Extracted data entries:
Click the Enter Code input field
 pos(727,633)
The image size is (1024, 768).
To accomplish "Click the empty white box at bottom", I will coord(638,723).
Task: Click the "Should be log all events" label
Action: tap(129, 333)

Task to carry out
Return all of the data above, keeping every line exactly as it appears.

Solution for this task
Click the Enter Code input field
 pos(727,633)
The image size is (1024, 768).
To accomplish "Click the empty white box at bottom", I will coord(638,723).
Task: Click the "Should be log all events" label
Action: tap(129, 333)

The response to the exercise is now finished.